- PAGE EXCERPT:
····················
Metamath Proof Explorer

Theorem fz0

Description: A finite set of sequential integers is empty if its bounds are not integers. (Contributed by AV, 13-Oct-2018)

Ref Expression
Assertion fz0 
|- ( ( M e/ ZZ \/ N e/ ZZ ) -> ( M ... N ) = (/) )

Proof

Step Hyp Ref Expression
1 df-nel 
 |-  ( M e/ ZZ <-> -. M e. ZZ )
2 df-nel 
 |-  ( N e/ ZZ <-> -. N e. ZZ )
3 1 2 orbi12i 
 |-  ( ( M e/ ZZ \/ N e/ ZZ ) <-> ( -. M e. ZZ \/ -. N e. ZZ ) )
4 ianor 
 |-  ( -. ( M e. ZZ /\ N e. ZZ ) <-> ( -. M e. ZZ \/ -. N e. ZZ ) )
5 fzf 
 |-  ... : ( ZZ X. ZZ ) --> ~P ZZ
6 5 fdmi 
 |-  dom ... = ( ZZ X. ZZ )
7 6 ndmov 
 |-  ( -. ( M e. ZZ /\ N e. ZZ ) -> ( M ... N ) = (/) )
8 4 7 sylbir 
 |-  ( ( -. M e. ZZ \/ -. N e. ZZ ) -> ( M ... N ) = (/) )
9 3 8 sylbi 
 |-  ( ( M e/ ZZ \/ N e/ ZZ ) -> ( M ... N ) = (/) )
····················
- DATA SEGMENT:
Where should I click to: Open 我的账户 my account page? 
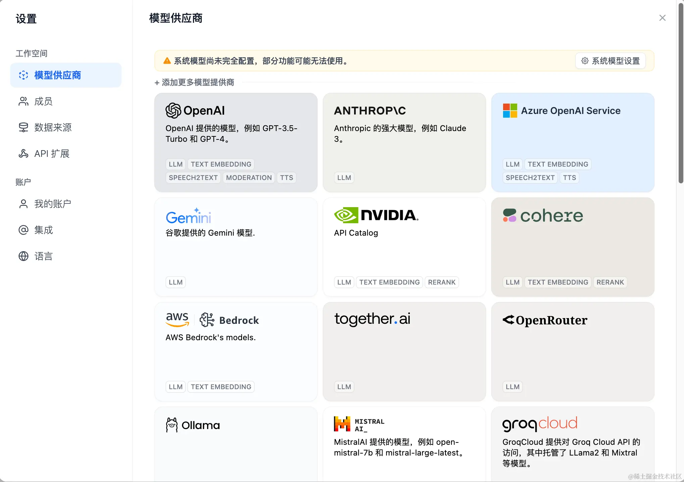[x=53, y=204]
····················
- TO-DO LIST:
1. Reproduce the stretch of the fz0 proof page from "Description: A finite" through "ZZ <-> -. M e. ZZ )".
2. Answer these about the fz0 proof page:
(a) Who contributed the theorem, and on what date?
(b) Which reference is cited at step 5 of the proof?
(c) Which two hypothesis steps does step 9 draw on?

- COMPLETED EXERCISE:
1.
Description: A finite set of sequential integers is empty if its bounds are not integers. (Contributed by AV, 13-Oct-2018)

Ref Expression
Assertion fz0 
|- ( ( M e/ ZZ \/ N e/ ZZ ) -> ( M ... N ) = (/) )

Proof

Step Hyp Ref Expression
1 df-nel 
 |-  ( M e/ ZZ <-> -. M e. ZZ )

2.
(a) AV, on 13-Oct-2018
(b) fzf
(c) Steps 3 and 8